Among the emerging GC amenable HFRs, only DBE-DBCH isomers were detected in all reference materials at concentrations levels ranging from 1.2 to 88.2 ng g−1 dw (0.24 to 17.7 ng g−1 ww). These concentrations are up to 150 times higher than fish caught in Sweden (Sahlström et al. 2015), about 10 times higher than from the UK (Tao et al. 2017) and Hong Kong (Ruan et al. 2018). DBE-DBCH-α was the dominant isomer in all reference materials, with a ratio of α/β of 1.41 ± 0.06. Similar isomeric ratios were reported in the technical mixture (Arsenault et al. 2008), in Swedish seafood samples (Sahlström et al. 2015), and in cetaceans from South China Sea (Ruan et al. 2018). In contrast, DBE-DBCH-β was the predominant isomer in seafood from the UK (Tao et al. 2017) and artic beluga from Canada (Tomy et al. 2008), suggesting that the uptake and metabolism of DBE-DBCH isomers might be species dependent (Tao et al. 2017). The extremely high levels of DBE-DBCH isomers found in the fish reference materials from North Sea (IAEA-442 and IAEA-415) suggest that these isomers are either widespread in the area or these samples were contaminated during preparation of the bulk reference materials (freeze-drying, sieving, homogenisation, bottling). Further monitoring studies in the marine environment should be envisaged to confirm the occurrence and impact of these emerging flame retardants.
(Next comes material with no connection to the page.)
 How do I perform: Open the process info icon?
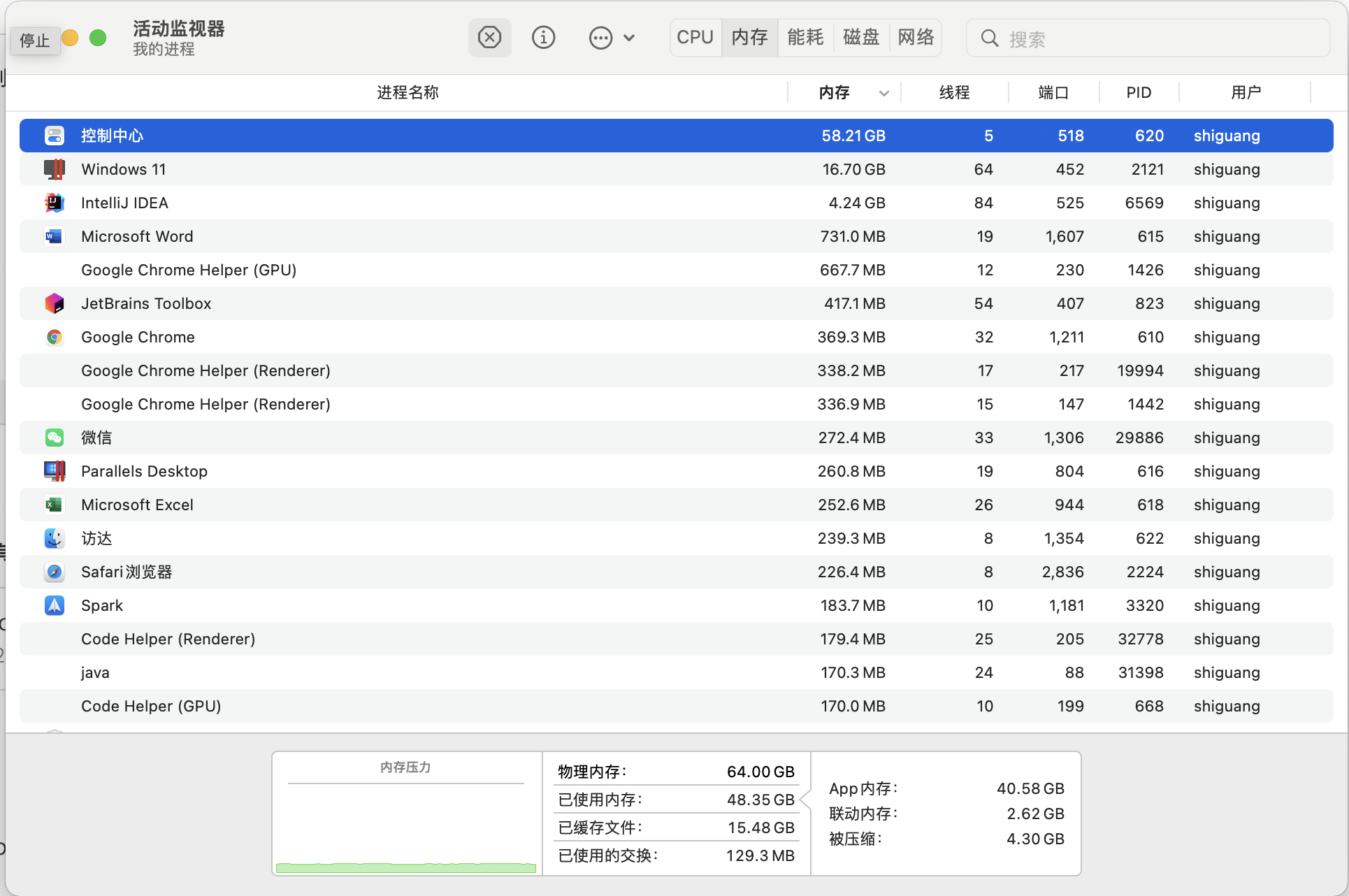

Conclusions and recommendations

In conclusion, the GPC-Partisil procedure yielded a high recovery for all target HFRs in biota samples including those more labile that might be degraded by sulphuric acid. The method detection limits comply with the recommendations of the EU commission. The GPC-Partisil procedure is more automated, thus reduces bench work and is more reproducible than the H2SO4-silica procedure. Nevertheless, the procedure requires a HPLC instrument which is expensive and requires trained personnel.
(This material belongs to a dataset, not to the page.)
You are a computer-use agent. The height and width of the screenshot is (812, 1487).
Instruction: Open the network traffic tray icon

In this study, we provided evidence that (1) a non-destructive clean-up procedure is needed for several of the novel HFR (e.g. TBP-AE) and (2) fractionation with SPE silica column is not selective enough to separate GC from LC amenable compounds (e.g. TBBPA-BME, PBB-Acr, and BEH-TEBP). The combination of silica column pre-clean-up followed by GPC and Partisil fractionation could be optimised for lipid removal and fractionation of GC and LC amenable HFRs in biota. Co-eluting matrix components were responsible for ion suppression/enhancement during ionisation MS; however, the use of isotope-labelled standards or matrix-matched calibration curves compensates for matrix effects. In addition, we need reference standards (labelled and native) and appropriate matrix certified reference materials (CRMs) to validate the analytical methods that will be used in monitoring emerging and historical environmental contaminants globally. The application of this method to marine biota reference materials revealed high concentrations of the DBE-DBCH isomers in fish samples, which deserves further assessment of these emerging contaminants in the marine environment.